Yours is a remarkable academic and research journey that encompasses training, projects, and collaborations of institutional prestige, both nationally and internationally. Which research domains are you currently pursuing, and what roles are you currently embracing?
My research experience in the fields of stellar astrophysics and exoplanetary science is extensive. I am a specialist in asteroseismology – the study of stars through the observation of their natural oscillations – and, over the years, I have developed a significant interest in using this technique not only to characterise planetary systems but also to shed light on their dynamics and evolution. In 2018, I was awarded a Marie Curie Action by the European Commission to study transiting giant planets orbiting evolved stars. The successful completion of this project proved to be instrumental in securing scientific coordination roles in the PLATO and Ariel missions of the European Space Agency (ESA). More recently, driven by the stellar census of the Milky Way carried out by ESA’s Gaia mission, I have developed a special interest in the field of galactic archaeology – the study of the Milky Way’s evolutionary history. Since then, I have played a significant role in using asteroseismology of red giant stars to investigate the formation history of the galaxy’s stellar populations. I should also mention that, since 2021, I have coordinated the Stellar Astrophysics Research Group at the Instituto de Astrofísica e Ciências do Espaço (IA), which currently includes a fantastic multidisciplinary team of 22 PhD researchers and 11 doctoral students, based across IA's research hubs in Porto, Lisbon, and Coimbra. The group is among the largest and most productive nationally in the fields of Astrophysics and Space Sciences. Its long-term strategy involves strong engagement in the scientific definition and exploitation of missions and instruments from ESA and the European Southern Observatory (ESO).

You have studied asteroseismology, a branch of astrophysics that has led to significant advances in our understanding of the physics of stellar interiors. In your opinion, what makes asteroseismology such a powerful tool for decoding the cosmos, and how is it complemented by other approaches in astrophysics?
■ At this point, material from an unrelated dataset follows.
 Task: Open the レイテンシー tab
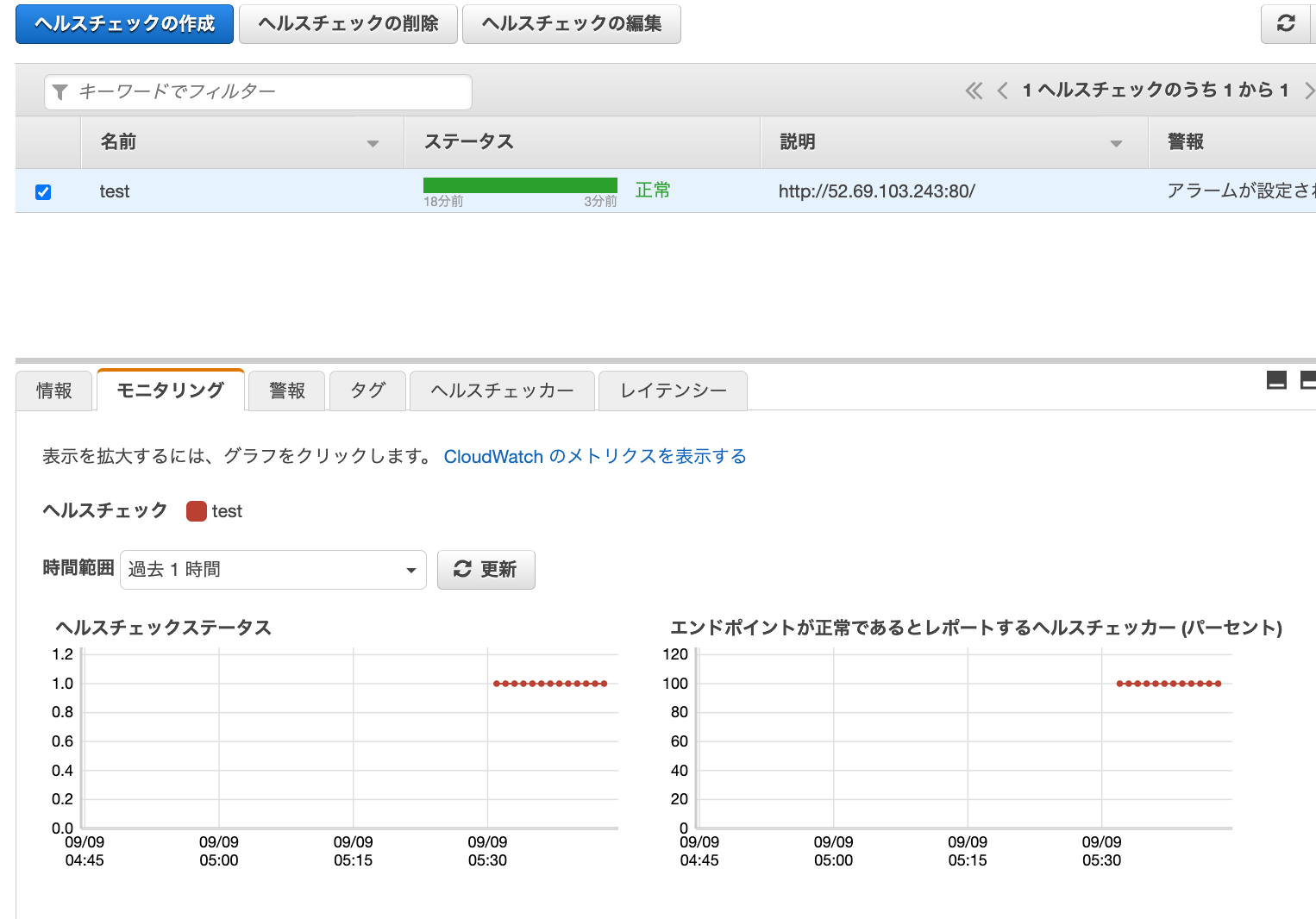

Asteroseismology has brought about major advances in our understanding of stellar structure and evolution. Space missions such as CoRoT (CNES/ESA) and Kepler/K2 (NASA) have provided us with high-precision photometry, enabling the detailed study of solar-like and red giant stars, which exhibit solar-type oscillations excited by convective movements near their surface. NASA’s ongoing TESS mission, alongside the upcoming PLATO (ESA) and Nancy Grace Roman (NASA) space telescopes, are set to revolutionise this field. These missions are expected to increase the number of stars with solar-like oscillation measurements to several millions. These oscillations serve as unique probes of a star’s deepest layers (they allow us to “see” inside a star, much like an echogram), enabling us to infer its internal structure and physical conditions, while also allowing for unparalleled precision in estimating global stellar properties (e.g. mass and age). Consequently, asteroseismology is poised to have a profound impact on modern astrophysics, particularly in the fields of exoplanetary science and galactic archaeology, both of which rely heavily on precise stellar characterisation. In his now-classic book The Internal Constitution of the Stars (1926), Sir Arthur Eddington lamented: “What appliance can pierce through the outer layers of a star and test the conditions within?” Nearly a century later, we now know the answer: Asteroseismology.
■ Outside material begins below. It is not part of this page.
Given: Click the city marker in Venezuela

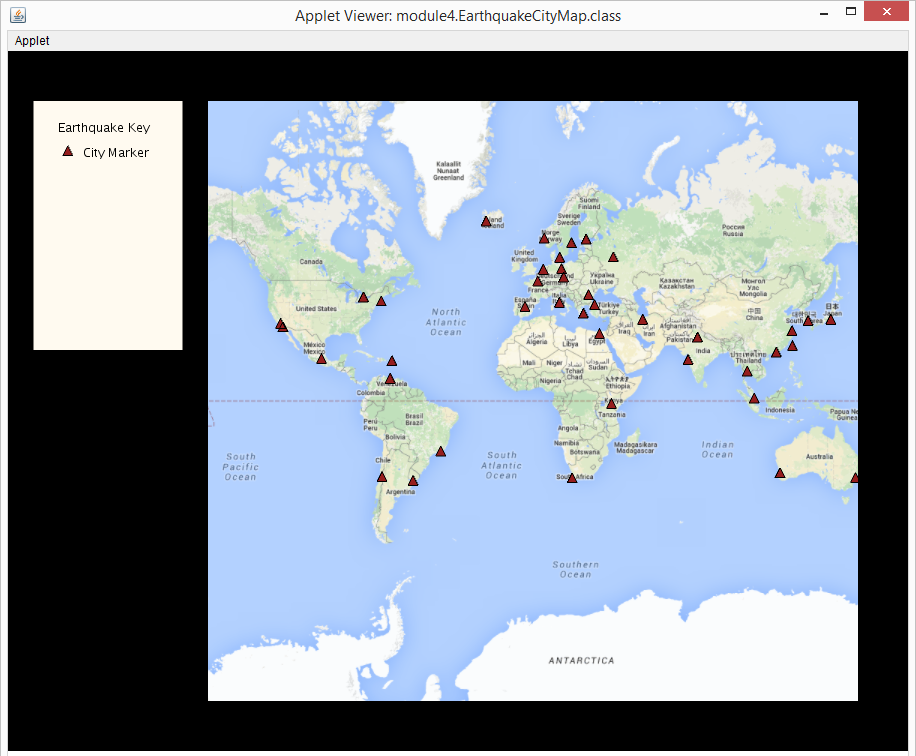Looking at the screenshot, I should pyautogui.click(x=390, y=381).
Regarding your leadership roles in NASA (TESS) and ESA (PLATO and Ariel) missions to discover, study, and analyse exoplanets and their atmospheres, there is surely much anticipation surrounding future insights into the Universe. What role do you play – or have played – in these consortia? And how have these roles impacted your career?
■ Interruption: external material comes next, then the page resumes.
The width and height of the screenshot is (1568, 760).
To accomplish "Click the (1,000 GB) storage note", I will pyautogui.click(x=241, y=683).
I currently hold (or have held) scientific coordination roles in the PLATO (ESA), Ariel (ESA), and TESS (NASA) space missions. Although primarily focused on the formation and evolution of planetary systems, these missions also have a strong stellar astrophysics component, which is where my contribution is concentrated. Since 2018, I have led a working group within the PLATO mission’s Data Centre, overseeing the implementation of a module (an algorithm operating a multidimensional grid of stellar models) in the Stellar Analysis System pipeline. My involvement spans the Development Phase, set to culminate with the satellite’s launch in the fourth quarter of 2026, and will continue through the Scientific Operations Phase (+4.25 years post-launch) and the Post-Operations Phase (+7.25 years post-launch). Additionally, since 2019, I have led a working group within Ariel’s science consortium, responsible for determining the global properties (radii, masses, and ages) of the stars that will be observed by the mission. We expect to deliver a complete version of Ariel’s science pipeline by the fourth quarter of 2025. I had previously played a pivotal role in preparing the TESS mission, leading the work that enabled predictions regarding its asteroseismic potential, which informed the definition of its instrumental performance requirements. These responsibilities have greatly strengthened my scientific profile, showcasing leadership and international collaboration skills. Beyond enhancing my professional visibility, they have opened doors to strategic decision-making processes and provided access to influential networks in the international astronomical community.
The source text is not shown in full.